:: WHAT THE TASK ASKS ::
Word for word, return the lines from the top of the listing to the line containing "You are a computer-use", both ends included, and no others.

:: DATA EXTRACTS ::
☆ ☆ ☆ ☆ ☆ ☆ ☆

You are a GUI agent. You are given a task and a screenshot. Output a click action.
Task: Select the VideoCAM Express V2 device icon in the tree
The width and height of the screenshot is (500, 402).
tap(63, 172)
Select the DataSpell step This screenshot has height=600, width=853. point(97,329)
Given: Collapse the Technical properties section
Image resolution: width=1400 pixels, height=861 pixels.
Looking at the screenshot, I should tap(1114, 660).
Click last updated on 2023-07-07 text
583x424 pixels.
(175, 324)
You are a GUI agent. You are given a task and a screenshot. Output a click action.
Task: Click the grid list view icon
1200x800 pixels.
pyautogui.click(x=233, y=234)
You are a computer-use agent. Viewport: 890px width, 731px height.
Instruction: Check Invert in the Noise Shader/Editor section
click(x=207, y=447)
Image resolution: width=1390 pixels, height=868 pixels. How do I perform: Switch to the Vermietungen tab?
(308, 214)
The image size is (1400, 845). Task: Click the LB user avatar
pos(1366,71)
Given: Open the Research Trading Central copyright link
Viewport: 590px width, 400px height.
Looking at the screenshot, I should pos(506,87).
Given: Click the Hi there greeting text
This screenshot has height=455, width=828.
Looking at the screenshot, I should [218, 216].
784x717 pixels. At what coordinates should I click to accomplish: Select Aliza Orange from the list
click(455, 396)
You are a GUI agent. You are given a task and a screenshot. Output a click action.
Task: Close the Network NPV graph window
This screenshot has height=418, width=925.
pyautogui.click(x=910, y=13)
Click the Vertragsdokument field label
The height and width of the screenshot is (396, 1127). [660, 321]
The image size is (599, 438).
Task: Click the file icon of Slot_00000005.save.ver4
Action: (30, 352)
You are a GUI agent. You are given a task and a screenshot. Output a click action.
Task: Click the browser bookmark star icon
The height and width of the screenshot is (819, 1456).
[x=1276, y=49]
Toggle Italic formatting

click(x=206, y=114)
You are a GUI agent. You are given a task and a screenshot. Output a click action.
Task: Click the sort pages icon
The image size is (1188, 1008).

☆ ☆ ☆ ☆ ☆ ☆ ☆

:: REPLY ::
You are a GUI agent. You are given a task and a screenshot. Output a click action.
Task: Select the VideoCAM Express V2 device icon in the tree
The width and height of the screenshot is (500, 402).
tap(63, 172)
Select the DataSpell step This screenshot has height=600, width=853. point(97,329)
Given: Collapse the Technical properties section
Image resolution: width=1400 pixels, height=861 pixels.
Looking at the screenshot, I should tap(1114, 660).
Click last updated on 2023-07-07 text
583x424 pixels.
(175, 324)
You are a GUI agent. You are given a task and a screenshot. Output a click action.
Task: Click the grid list view icon
1200x800 pixels.
pyautogui.click(x=233, y=234)
You are a computer-use agent. Viewport: 890px width, 731px height.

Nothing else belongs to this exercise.